Inhibitory effects of CTLA4-Ig fusion protein on the proliferation of T cell and the antibody production of B cell.
- Author:
Seong Ok JANG
1
;
So Yeon LEE
;
Soo Jong HONG
Author Information
1. Asan Institute for Life Sciences, Seoul, Korea.
- Publication Type:In Vitro ; Original Article
- Keywords:
CTLA4-Ig;
costimulation;
T cell;
B cell;
anergy
- MeSH:
Abatacept;
Animals;
Antibody Formation*;
Asthma;
Cell Proliferation;
CHO Cells;
Cricetinae;
Humans;
Lymphocyte Subsets;
Lymphocytes;
Models, Animal;
Mucous Membrane;
T-Lymphocytes;
Transfection
- From:Journal of Asthma, Allergy and Clinical Immunology
2003;23(4):818-825
- CountryRepublic of Korea
- Language:Korean
-
Abstract:
BACKGROUND: Atopic asthma is characterized by activation of Th2-type T cells in the bronchial mucosa.
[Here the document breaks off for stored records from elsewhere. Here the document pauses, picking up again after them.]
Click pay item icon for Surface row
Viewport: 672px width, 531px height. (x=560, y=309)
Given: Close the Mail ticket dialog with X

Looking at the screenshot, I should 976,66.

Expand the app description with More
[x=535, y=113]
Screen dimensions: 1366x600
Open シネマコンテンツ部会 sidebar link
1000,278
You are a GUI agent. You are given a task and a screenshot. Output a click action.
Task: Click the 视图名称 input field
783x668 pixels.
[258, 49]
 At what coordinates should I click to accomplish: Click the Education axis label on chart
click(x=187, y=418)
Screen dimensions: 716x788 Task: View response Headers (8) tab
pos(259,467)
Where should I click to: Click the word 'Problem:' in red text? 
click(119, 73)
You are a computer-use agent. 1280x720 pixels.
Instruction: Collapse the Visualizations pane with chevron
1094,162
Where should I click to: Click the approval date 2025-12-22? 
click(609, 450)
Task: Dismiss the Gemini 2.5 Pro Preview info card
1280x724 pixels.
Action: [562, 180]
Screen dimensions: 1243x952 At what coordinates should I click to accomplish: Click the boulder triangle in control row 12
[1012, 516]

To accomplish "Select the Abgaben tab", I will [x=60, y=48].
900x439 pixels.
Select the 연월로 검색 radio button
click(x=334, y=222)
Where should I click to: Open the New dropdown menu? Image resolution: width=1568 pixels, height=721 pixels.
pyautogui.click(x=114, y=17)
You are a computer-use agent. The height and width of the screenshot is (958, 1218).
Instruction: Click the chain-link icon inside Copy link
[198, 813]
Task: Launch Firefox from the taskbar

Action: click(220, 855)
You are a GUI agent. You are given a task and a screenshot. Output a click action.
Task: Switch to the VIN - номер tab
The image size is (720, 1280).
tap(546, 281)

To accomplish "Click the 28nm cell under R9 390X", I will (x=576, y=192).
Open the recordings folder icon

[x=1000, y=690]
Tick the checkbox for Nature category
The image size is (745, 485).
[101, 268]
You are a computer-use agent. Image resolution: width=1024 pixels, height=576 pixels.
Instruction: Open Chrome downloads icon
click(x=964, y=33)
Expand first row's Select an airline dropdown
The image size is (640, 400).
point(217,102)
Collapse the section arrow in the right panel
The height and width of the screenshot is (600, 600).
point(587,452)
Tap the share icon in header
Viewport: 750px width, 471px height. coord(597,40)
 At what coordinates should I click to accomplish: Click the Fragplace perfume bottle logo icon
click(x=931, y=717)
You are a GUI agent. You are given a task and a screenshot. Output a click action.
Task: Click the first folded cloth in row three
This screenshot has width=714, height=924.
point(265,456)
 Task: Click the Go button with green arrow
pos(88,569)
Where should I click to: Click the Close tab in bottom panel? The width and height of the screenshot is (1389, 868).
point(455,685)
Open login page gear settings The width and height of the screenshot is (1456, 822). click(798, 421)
Several reports have suggested an important role for costimulation through the CD28/CTLA4 (cytotoxic T lymphocyte-associated antigen 4)-B7 (CD80/CD86) pathway in allergen activation of T cells in animal models of allergen-induced asthma, because B7-CD28/ CTLA4 interaction can promote the differentiation and development of the Th2 lymphocyte subset. OBJECTIVE: In the present study, we intended to investigate a potential role of humanized CTLA4-Ig on the inhibition of T and B cell activation by blocking B7/CD28 interactions. METHOD: For this purpose we produced humanized CTLA4-Ig fusion protein by transfection to CHO cell and examined its inhibitory effects for activated T and B cell responses. We evaluated the inhibitory effect of MLR (mixed lymphocyte reaction) and con A-stimulated T cell proliferation. And we assayed wheather B cell was inhibited by stimulation of costimulatory signal in LPS-induced B cell response and PFC assay. RESULT: In vitro assay, humanized CTLA4-Ig fusion protein inhibited T cell-specific immune response in dose-dependent manner: CTLA4-Ig inhibited allogeneic stimulation in murine MLR, and the proliferation of T cell by the stimulation of Con A. But CTLA4-Ig did not inhibit directly the proliferative response of B cell by the stimulation of LPS. In addition, in vivo assay, CTLA4-Ig inhibited the production of antibody from B cell, which was presented by plaque-forming cell (PFC) assay. CONCLUSION: These findings suggest that humanized CTLA4-Ig is effective to inhibit the proliferation of activated T cell directly by blocking B7/CD28 costimulation. And humanized CTLA4-Ig influences antibody-producing capacity of B cell indirectly by regulating T cell.